Topological dissipative Kerr soliton combs in a valley photonic crystal resonator

TL;DR

This paper proposes a theoretical design for a valley photonic crystal resonator that generates topologically protected dissipative Kerr soliton combs, demonstrating robustness and potential for on-chip applications.

Contribution

It introduces a novel topological resonator design that supports protected Kerr soliton combs, advancing nonlinear topological photonics.

Findings

Topological resonator modes can be observed in the proposed design.

The evolution of optical frequency combs from Turing rolls to solitons is demonstrated.
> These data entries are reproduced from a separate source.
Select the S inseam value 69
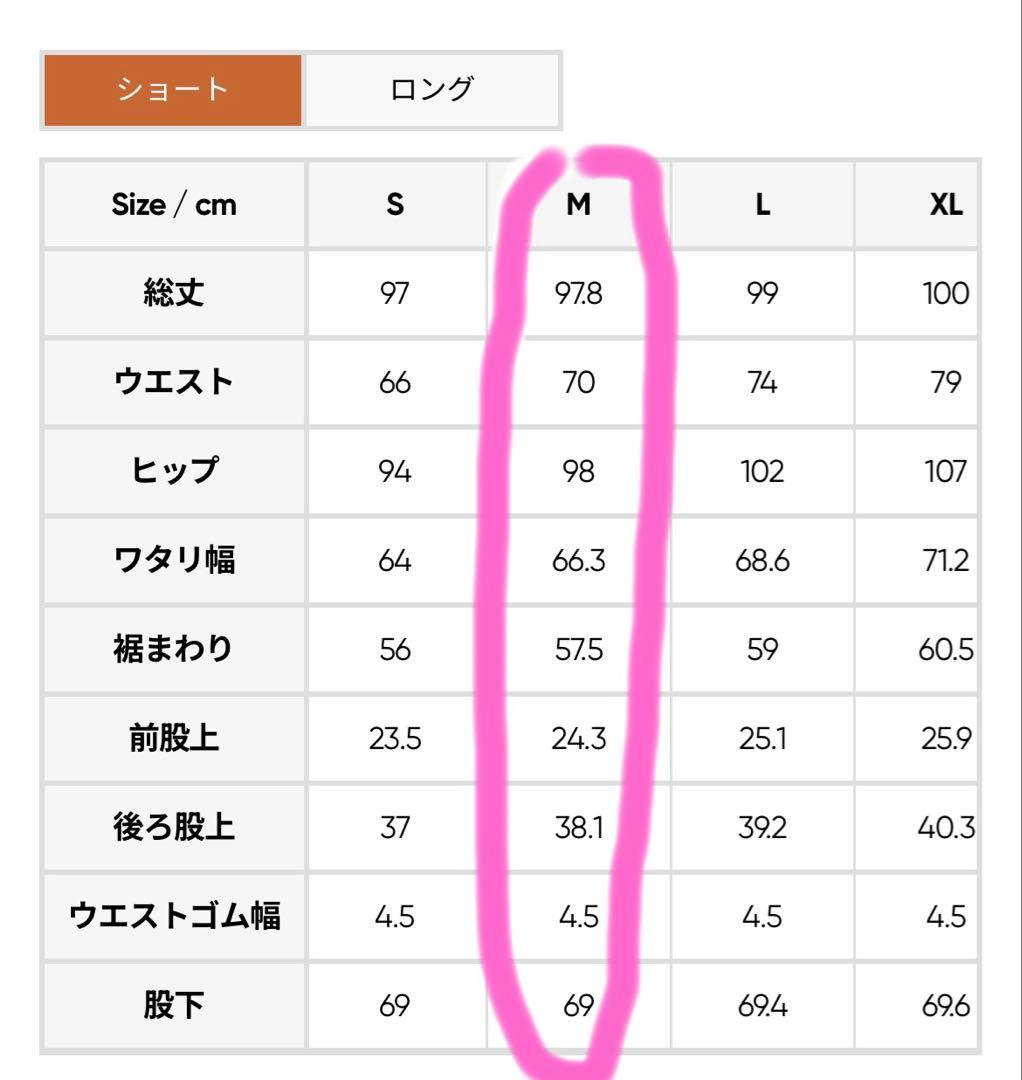pyautogui.click(x=395, y=1005)
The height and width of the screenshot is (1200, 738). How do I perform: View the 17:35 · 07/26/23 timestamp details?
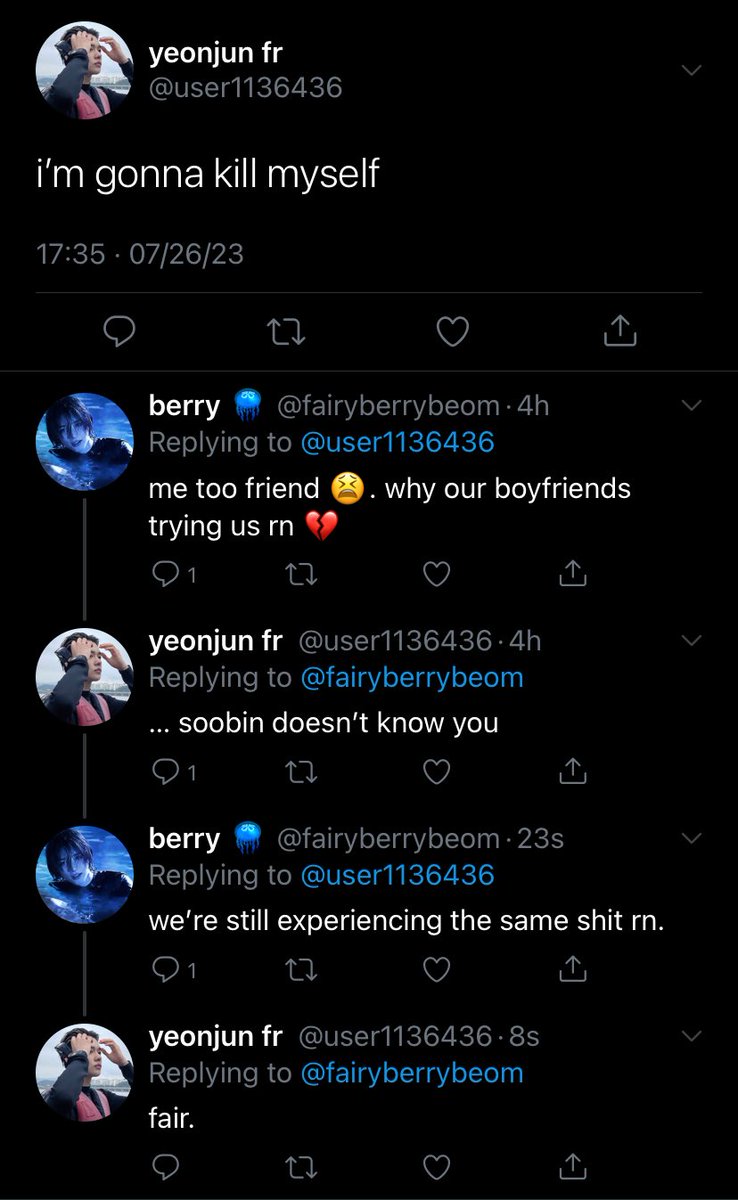click(x=140, y=254)
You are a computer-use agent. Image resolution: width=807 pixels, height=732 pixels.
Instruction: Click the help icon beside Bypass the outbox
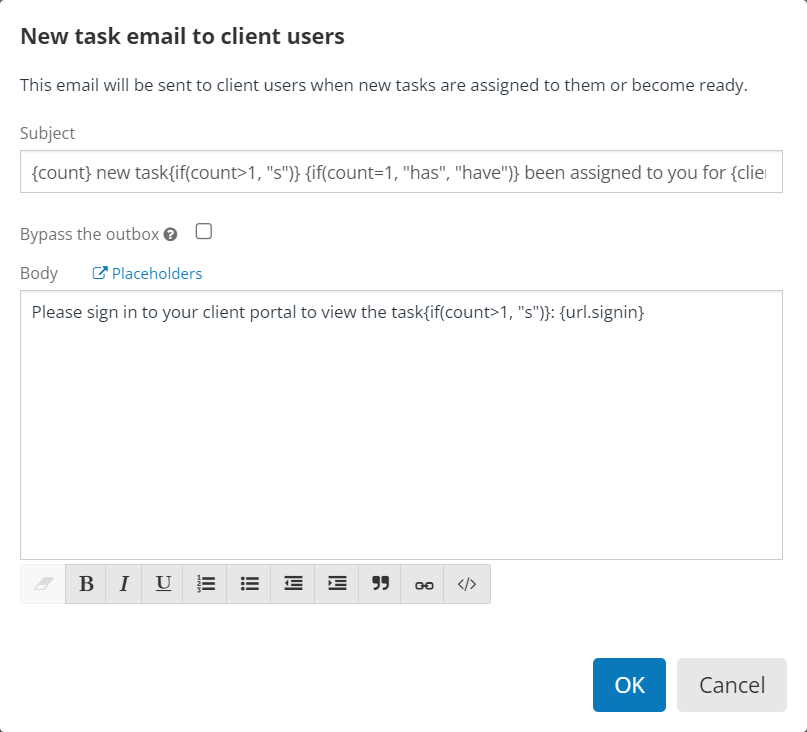coord(171,235)
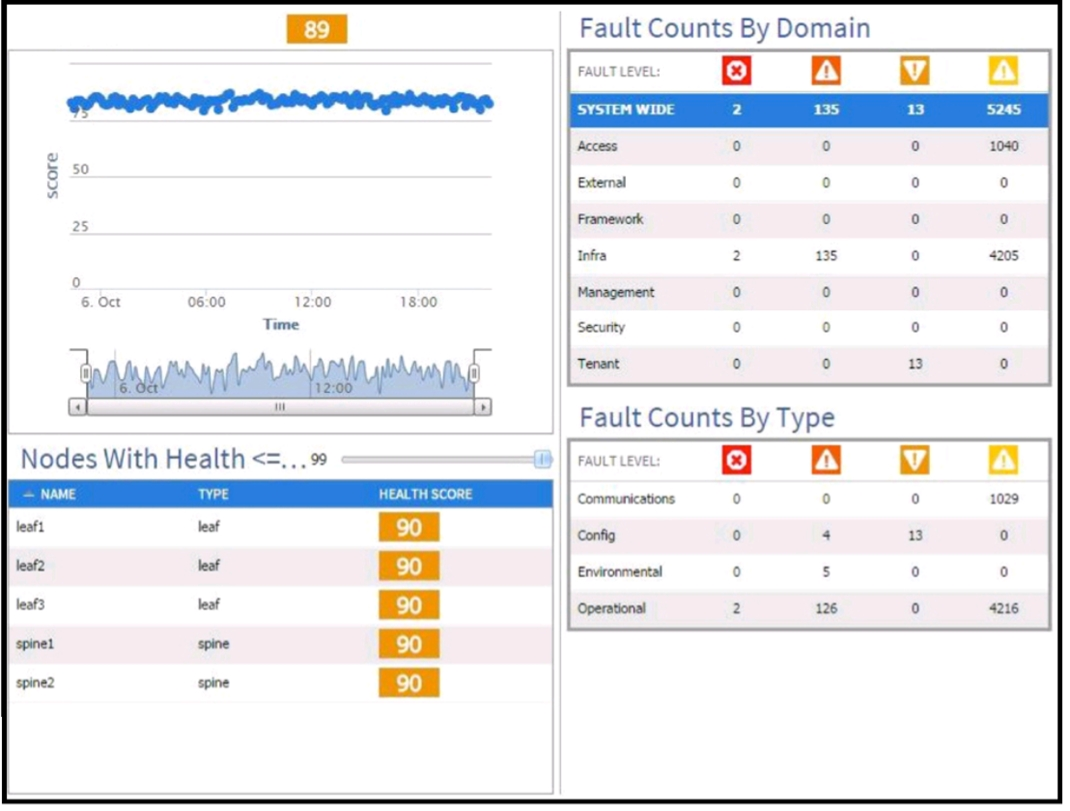Click the overall health score 89 badge
The image size is (1070, 811).
point(317,29)
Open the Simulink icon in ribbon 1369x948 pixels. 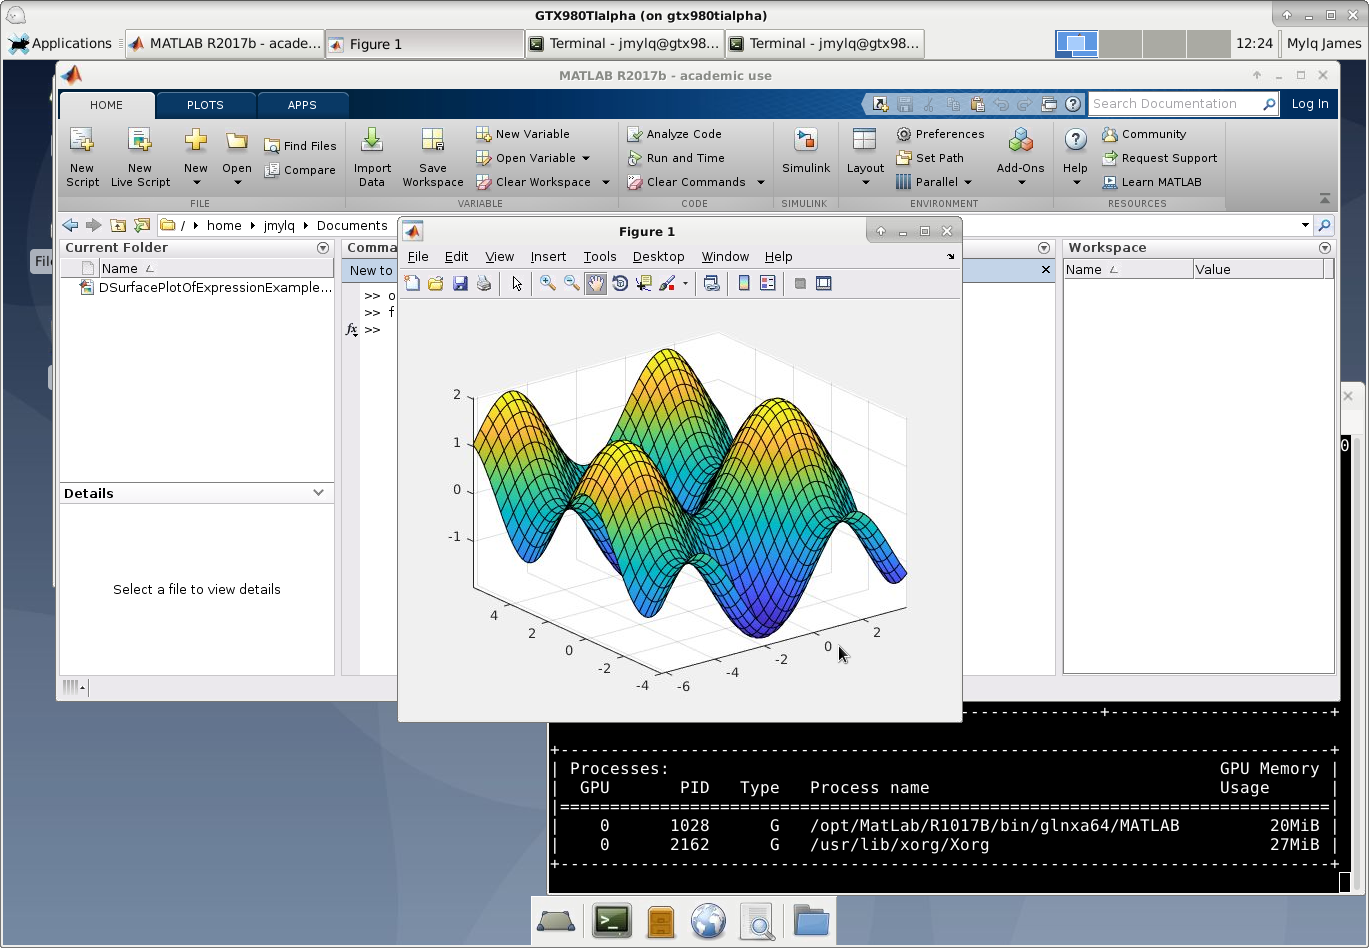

The generated soliton combs are robust against structural disorders.

Abstract

Topological phases have become an enabling role in exploiting new applications of nonlinear optics in recent years. Here we theoretically propose a valley photonic crystal resonator emulating topologically protected dissipative Kerr soliton combs. It is shown that topological resonator modes can be observed in the resonator. Moreover, we also simulate the dynamic evolution of the topological resonator with the injection of a continuous-wave pump laser. We find that the topological optical frequency combs evolve from Turing rolls to chaotic states, and eventually into single soliton states. More importantly, such dissipative Kerr soliton combs generated in the resonator are inborn topologically protected, showing robustness against sharp bends and structural disorders. Our design supporting topologically protected dissipative Kerr soliton combs could be implemented experimentally in on-chip nanofabricated photonic devices.